Augment-Influenced Skill Order

R > E > Q > W (Condition: You roll an execute-focused or E-empowering augment)

If you pick an augment that specifically buffs E—such as adding missing-health damage, reducing its cooldown, or increasing its range—swap your priority. Max E first, then Q. The logic is simple: if E becomes your primary burst tool, you lean into it. You trade consistent poke for explosive pick potential.

R > W > Q > E (Condition: You roll a charm-utility or crowd-control augment)

Rare, but possible. If your augment extends charm duration, adds a shield on charm, or triggers effects on charmed targets, W max becomes viable. You become a setup machine for your team. You still need damage, so Q follows, but your identity shifts from assassin to enabler. This works best when your team has other reliable damage sources.

Main Max Reasoning

Q is the default main max because it is reliable. It hits multiple targets, it has low cooldown, and it checks bushes. In Mayhem, where enemies group and siege, Q lets you contribute without committing. You poke, you proc Liandry’s or other burn items, you wait for an opening.

E max second gives you the kill pressure. Q softens; E finishes. The ratio shift in mid-game means E hits harder against targets below half health. You want that tool ready for every engage.

W max last because the spell has a long wind-up. Good players will dodge or break the charm if you telegraph it. The rank-up gives duration, not reliability. One point is enough for the slow and the mark.

Adjustment Triggers

  • Enemy Composition: If the enemy has five squishies, stick to Q max. You want the poke and wave clear. If they have two or more tanks, consider E max second or even first if you have the augment for it. You need the execute to cut through health stacks.
  • Team Composition: If your team lacks engage, you may need to use W more aggressively. You still max it last, but you might take a second point earlier if you are the only initiation tool. Do not over-invest; you are not a frontliner.
  • Augment Synergy: If an augment changes how a spell functions—adding a dash, a reset, or a secondary effect—re-evaluate the max order. The tooltip will tell you if the effect scales with ability rank. If it does, prioritize that ability.
  • Snowball Factor: If you are ahead early with kills, you can sometimes delay E max and keep putting points into Q to bully harder. If you are behind, E max second gives you a better chance to snipe resets and get back into the game.

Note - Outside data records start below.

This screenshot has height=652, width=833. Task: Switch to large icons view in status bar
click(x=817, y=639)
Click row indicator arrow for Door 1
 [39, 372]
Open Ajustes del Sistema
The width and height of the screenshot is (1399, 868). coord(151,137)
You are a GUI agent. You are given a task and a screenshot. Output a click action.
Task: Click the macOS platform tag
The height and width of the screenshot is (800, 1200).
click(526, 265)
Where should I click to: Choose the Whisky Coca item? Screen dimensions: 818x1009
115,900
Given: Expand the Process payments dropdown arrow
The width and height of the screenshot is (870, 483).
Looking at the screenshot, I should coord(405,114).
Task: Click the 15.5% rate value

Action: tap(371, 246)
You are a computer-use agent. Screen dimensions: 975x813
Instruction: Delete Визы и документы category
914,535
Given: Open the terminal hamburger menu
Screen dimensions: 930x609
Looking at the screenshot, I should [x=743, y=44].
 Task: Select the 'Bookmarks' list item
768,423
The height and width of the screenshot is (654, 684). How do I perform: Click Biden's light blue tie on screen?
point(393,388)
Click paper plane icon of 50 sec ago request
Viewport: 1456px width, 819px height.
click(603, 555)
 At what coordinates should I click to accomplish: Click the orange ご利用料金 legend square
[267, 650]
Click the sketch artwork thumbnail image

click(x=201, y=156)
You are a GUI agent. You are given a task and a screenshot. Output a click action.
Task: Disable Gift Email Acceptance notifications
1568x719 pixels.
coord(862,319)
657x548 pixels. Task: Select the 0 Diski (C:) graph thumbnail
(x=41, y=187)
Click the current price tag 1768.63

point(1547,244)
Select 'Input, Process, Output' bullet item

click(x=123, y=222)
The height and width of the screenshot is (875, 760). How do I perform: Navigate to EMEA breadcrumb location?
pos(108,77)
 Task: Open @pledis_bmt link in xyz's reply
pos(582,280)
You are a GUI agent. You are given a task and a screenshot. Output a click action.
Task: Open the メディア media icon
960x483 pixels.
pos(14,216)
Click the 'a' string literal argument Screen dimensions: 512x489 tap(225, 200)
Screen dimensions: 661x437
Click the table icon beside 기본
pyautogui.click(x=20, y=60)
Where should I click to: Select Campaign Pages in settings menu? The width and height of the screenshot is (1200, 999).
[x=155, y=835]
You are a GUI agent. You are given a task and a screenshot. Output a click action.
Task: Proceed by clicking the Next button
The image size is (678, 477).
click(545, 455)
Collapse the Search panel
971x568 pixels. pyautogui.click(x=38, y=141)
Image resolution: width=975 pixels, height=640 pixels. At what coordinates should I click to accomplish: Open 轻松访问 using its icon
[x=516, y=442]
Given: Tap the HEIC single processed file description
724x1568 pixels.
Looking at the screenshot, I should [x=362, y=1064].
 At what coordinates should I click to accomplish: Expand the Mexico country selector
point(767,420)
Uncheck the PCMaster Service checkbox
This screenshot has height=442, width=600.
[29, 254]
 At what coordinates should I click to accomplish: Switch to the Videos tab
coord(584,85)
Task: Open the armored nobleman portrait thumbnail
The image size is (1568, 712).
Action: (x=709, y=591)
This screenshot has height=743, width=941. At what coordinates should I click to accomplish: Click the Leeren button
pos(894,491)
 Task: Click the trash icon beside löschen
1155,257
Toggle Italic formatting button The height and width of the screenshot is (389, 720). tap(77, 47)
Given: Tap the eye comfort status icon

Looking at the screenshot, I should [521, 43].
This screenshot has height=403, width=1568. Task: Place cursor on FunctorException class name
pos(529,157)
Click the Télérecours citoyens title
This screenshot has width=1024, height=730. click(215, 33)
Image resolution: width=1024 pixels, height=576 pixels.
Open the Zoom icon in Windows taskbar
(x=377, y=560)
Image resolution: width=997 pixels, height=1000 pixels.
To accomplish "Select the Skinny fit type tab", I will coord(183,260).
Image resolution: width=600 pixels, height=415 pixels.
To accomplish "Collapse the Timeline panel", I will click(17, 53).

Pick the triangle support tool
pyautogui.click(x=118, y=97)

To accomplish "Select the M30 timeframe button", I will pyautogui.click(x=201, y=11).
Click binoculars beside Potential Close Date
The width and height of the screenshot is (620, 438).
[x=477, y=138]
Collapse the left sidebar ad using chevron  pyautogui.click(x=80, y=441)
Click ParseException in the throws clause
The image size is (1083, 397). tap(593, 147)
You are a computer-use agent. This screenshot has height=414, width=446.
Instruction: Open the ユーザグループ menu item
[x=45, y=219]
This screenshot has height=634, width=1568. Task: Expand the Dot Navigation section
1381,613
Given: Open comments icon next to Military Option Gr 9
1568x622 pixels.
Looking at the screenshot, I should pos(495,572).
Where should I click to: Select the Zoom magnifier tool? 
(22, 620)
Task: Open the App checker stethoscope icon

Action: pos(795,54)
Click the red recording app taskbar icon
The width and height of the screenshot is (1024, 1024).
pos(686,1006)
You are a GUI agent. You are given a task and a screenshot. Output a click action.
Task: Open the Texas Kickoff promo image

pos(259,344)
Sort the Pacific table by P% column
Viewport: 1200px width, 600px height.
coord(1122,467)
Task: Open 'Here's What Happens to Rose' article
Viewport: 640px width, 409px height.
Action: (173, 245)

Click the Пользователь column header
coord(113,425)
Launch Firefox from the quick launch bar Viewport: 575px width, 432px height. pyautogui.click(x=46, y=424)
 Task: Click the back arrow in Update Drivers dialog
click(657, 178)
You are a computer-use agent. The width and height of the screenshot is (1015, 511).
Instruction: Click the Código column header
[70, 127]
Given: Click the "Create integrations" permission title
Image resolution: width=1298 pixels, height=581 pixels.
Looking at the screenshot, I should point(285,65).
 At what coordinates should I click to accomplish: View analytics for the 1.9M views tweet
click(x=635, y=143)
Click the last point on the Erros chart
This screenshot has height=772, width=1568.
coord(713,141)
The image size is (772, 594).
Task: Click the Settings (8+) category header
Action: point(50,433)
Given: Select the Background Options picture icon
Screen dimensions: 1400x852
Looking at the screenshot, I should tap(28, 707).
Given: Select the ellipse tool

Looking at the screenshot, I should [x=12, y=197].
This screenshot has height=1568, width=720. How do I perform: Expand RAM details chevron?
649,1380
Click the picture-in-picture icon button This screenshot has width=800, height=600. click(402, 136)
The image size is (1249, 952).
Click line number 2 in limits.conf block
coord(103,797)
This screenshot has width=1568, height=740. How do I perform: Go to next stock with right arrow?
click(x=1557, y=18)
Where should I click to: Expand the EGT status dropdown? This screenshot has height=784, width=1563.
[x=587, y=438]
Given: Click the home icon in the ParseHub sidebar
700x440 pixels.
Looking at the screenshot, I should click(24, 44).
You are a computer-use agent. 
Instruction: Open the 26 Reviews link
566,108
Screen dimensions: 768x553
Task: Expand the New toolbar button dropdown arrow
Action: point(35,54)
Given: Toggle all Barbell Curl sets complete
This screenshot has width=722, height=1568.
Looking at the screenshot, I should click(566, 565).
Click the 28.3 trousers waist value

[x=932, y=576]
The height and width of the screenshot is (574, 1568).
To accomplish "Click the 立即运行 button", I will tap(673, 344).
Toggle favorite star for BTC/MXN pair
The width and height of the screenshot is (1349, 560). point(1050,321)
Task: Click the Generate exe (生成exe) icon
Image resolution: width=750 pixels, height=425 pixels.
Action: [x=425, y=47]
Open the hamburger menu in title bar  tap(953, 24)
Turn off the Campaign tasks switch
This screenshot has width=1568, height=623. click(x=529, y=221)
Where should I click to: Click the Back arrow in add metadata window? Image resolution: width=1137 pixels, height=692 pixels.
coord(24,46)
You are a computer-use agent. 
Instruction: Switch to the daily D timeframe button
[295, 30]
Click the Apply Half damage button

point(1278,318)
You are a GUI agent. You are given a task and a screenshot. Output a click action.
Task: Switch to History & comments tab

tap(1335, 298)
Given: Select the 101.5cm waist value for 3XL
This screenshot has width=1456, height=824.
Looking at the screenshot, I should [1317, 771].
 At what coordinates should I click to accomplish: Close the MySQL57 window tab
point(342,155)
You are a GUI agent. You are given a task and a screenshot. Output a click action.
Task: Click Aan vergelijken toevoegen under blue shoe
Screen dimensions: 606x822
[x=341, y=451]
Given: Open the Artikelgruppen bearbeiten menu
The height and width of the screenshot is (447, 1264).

Cost of Choosing the Wrong Order

Maxing W too early: You lose damage. You become a charm bot with no follow-up. The spell has a 2.5-second wind-up at max range, and in Mayhem, players are moving constantly. You will whiff, you will have nothing else to offer, and your team will flame you.

Maxing E first without an augment: You lose wave clear and poke. Q lets you farm and chip from safety. E forces you to get close. Without the augment buffs, E’s cooldown is too long to be your primary trading tool. You go all-in or you do nothing, and in Mayhem, that binary playstyle gets punished.

Ignoring R levels: Some players delay R to finish a max. Do not. R gives you the execute threshold and the untargetability. It is your escape, your reset, and your tower-dive tool. Missing a point in R at 6, 11, or 16 can cost you a kill or your life.

Adapting too late: If you start Q max but roll an E-empowering augment at level 6, consider shifting. You do not have to swap immediately, but by level 9, you should have a clear plan. Stubbornly sticking to the default when the game state or your augments suggest otherwise leaves power on the table.

Summary

Default to R > Q > E > W. It is the most consistent, forgiving, and versatile path. Adjust only when an augment explicitly changes the math, or when the enemy team structure forces you into a specific role. Do not get cute with W max. Do not skip R. Read your augments, read the room, and adapt your skill order to match the chaos of Mayhem.